Which lines run from the one containing "Chính sách bảo mật (240, 1588)" to the last line of the entries? Return them exactly, with nothing more.

[Stored data entries]

#####

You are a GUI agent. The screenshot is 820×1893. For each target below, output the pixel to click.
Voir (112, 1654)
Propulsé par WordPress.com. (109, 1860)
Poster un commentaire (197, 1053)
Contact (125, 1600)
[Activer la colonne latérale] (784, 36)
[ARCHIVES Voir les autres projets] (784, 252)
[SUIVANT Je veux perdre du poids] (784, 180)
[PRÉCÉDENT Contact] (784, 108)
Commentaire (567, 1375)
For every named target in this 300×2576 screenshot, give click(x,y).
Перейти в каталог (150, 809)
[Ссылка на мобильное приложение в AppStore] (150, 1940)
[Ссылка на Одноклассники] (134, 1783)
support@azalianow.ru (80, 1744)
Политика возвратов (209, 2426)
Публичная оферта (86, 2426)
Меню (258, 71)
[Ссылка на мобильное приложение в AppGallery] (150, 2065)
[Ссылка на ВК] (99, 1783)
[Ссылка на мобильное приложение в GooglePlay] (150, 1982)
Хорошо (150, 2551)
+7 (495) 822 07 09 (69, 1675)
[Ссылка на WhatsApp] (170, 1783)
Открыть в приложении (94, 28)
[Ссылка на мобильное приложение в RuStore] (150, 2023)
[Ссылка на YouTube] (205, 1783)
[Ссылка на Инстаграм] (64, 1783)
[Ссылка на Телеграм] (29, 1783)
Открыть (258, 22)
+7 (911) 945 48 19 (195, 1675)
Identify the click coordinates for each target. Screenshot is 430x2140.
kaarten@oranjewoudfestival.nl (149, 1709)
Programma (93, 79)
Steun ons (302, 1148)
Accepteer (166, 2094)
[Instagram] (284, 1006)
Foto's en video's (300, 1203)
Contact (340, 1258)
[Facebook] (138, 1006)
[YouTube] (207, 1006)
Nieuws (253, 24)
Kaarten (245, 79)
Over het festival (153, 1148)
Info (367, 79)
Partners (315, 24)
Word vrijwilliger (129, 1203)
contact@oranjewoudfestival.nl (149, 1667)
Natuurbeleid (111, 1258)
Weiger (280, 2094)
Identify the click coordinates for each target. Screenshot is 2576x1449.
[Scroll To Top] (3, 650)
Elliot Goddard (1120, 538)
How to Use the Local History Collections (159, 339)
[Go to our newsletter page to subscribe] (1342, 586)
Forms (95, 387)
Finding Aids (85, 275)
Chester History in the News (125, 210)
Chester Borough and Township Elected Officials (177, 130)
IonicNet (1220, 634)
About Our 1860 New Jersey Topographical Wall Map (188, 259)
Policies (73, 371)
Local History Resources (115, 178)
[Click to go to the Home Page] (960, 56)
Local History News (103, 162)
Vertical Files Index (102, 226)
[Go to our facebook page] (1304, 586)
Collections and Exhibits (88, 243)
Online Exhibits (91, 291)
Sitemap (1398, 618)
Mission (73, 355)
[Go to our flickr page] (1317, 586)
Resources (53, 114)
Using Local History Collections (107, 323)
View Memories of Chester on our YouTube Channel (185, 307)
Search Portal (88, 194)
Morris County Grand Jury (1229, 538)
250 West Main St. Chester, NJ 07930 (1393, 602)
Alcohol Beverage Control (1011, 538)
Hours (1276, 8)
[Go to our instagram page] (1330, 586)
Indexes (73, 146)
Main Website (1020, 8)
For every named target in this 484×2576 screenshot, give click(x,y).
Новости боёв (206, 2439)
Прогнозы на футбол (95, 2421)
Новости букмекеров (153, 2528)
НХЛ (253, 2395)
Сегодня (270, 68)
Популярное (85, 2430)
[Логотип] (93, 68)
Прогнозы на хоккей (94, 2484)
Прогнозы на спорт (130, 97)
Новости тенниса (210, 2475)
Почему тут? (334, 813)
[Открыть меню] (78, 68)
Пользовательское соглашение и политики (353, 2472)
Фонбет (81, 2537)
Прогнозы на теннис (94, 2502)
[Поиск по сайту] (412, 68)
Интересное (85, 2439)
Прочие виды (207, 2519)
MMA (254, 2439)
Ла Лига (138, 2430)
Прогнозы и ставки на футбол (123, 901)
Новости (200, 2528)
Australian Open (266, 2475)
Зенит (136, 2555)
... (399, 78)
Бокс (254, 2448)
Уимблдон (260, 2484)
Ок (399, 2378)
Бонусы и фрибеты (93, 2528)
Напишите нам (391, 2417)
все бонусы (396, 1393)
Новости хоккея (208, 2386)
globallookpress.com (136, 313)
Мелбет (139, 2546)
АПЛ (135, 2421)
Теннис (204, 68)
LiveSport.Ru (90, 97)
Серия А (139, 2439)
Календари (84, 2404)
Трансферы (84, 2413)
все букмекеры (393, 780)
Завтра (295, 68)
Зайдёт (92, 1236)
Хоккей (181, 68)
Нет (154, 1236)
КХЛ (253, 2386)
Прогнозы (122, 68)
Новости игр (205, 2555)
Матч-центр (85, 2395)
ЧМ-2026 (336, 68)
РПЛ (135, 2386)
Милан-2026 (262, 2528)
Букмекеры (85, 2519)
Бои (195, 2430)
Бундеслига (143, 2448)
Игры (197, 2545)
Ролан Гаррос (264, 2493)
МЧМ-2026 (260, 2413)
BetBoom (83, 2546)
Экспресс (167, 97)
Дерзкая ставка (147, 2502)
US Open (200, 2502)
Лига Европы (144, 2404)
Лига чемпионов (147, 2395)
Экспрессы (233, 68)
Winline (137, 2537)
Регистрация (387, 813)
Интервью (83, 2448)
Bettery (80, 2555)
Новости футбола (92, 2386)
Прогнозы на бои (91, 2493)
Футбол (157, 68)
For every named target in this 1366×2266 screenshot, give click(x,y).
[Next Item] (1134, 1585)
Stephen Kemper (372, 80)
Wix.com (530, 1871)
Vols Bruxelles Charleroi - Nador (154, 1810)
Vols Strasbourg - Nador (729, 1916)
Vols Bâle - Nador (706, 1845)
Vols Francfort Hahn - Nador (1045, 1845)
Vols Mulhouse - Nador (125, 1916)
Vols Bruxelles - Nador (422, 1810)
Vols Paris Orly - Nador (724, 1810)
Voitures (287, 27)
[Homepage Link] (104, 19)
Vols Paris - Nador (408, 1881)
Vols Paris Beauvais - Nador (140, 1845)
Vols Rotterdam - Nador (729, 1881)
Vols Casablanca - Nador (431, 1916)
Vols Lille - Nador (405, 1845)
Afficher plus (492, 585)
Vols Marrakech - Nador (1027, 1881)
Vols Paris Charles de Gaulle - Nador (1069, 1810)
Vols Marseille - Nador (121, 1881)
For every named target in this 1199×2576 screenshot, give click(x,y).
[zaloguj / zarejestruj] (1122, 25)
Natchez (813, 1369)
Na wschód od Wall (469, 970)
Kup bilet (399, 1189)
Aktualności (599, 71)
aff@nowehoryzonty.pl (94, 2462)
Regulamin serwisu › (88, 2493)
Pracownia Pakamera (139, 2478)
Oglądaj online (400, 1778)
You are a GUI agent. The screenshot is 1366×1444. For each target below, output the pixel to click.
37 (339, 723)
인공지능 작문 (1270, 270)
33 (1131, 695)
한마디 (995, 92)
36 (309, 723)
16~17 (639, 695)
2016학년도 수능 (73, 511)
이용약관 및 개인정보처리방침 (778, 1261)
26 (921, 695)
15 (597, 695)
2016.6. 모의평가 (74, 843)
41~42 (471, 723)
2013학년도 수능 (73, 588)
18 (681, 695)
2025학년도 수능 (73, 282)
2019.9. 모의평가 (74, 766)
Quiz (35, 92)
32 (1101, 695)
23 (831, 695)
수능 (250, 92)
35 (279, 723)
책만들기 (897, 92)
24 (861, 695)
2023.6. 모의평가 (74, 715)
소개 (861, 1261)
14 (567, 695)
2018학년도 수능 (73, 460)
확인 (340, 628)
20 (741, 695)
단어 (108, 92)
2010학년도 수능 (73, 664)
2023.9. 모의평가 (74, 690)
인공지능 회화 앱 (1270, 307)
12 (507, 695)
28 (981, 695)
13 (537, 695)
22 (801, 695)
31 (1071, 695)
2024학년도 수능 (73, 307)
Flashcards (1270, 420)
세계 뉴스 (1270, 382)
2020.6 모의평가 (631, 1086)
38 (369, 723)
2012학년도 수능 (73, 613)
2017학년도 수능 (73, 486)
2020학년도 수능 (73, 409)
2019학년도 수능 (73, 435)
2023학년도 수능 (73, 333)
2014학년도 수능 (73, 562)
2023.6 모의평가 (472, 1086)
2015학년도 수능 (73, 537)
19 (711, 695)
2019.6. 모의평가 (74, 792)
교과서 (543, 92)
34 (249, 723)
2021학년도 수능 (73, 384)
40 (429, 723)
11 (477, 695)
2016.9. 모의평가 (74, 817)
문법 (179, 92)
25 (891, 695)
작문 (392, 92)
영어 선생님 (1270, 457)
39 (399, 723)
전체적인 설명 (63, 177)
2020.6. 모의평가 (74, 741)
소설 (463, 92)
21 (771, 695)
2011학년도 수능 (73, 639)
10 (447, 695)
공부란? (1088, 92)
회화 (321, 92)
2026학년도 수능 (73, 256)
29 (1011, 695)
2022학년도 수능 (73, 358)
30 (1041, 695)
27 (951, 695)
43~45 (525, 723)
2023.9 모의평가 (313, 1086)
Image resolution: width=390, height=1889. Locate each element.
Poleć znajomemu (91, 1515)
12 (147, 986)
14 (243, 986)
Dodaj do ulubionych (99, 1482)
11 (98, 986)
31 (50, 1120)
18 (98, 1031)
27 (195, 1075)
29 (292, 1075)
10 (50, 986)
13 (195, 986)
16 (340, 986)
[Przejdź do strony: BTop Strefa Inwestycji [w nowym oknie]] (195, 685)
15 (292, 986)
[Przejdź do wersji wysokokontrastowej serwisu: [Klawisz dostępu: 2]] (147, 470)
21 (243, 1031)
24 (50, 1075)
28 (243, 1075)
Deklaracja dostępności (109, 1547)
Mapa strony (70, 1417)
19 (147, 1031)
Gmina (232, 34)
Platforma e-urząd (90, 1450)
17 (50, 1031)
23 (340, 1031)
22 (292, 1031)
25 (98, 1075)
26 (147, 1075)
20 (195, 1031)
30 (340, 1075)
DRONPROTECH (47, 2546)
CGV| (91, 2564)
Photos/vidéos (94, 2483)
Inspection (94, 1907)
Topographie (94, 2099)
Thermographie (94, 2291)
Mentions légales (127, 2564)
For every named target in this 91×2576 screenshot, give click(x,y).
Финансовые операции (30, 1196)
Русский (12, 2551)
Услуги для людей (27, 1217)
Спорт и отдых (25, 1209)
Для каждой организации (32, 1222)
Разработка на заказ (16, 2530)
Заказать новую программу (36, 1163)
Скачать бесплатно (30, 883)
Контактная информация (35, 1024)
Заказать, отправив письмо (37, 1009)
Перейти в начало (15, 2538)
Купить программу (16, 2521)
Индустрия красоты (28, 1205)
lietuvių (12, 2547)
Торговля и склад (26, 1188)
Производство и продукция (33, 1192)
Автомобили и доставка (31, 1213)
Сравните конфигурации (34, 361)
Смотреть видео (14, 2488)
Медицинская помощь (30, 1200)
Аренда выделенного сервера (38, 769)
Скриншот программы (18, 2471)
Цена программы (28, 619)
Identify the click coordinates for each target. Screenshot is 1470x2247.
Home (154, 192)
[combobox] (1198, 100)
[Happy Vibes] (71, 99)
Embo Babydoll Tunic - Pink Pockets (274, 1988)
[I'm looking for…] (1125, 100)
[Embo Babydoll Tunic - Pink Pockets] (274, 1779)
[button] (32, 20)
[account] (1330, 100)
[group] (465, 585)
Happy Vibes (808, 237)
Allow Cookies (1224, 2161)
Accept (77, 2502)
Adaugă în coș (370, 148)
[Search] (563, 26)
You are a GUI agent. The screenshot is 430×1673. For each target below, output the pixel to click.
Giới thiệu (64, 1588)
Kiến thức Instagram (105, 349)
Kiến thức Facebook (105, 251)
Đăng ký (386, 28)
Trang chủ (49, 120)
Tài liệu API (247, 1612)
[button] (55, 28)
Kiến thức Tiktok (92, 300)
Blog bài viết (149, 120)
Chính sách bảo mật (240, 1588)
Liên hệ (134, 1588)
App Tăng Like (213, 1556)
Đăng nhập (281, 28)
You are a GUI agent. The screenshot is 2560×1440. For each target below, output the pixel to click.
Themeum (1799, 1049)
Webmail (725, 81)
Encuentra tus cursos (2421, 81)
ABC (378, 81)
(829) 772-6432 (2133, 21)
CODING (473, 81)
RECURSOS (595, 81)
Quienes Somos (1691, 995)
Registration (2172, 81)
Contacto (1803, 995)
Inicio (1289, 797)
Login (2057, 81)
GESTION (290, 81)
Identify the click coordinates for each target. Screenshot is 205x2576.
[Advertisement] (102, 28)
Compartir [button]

#####

**Task response**
Chính sách bảo mật (240, 1588)
Liên hệ (134, 1588)
App Tăng Like (213, 1556)
Đăng nhập (281, 28)
You are a GUI agent. The screenshot is 2560×1440. For each target below, output the pixel to click.
Themeum (1799, 1049)
Webmail (725, 81)
Encuentra tus cursos (2421, 81)
ABC (378, 81)
(829) 772-6432 (2133, 21)
CODING (473, 81)
RECURSOS (595, 81)
Quienes Somos (1691, 995)
Registration (2172, 81)
Contacto (1803, 995)
Inicio (1289, 797)
Login (2057, 81)
GESTION (290, 81)
Identify the click coordinates for each target. Screenshot is 205x2576.
[Advertisement] (102, 28)
Compartir [button]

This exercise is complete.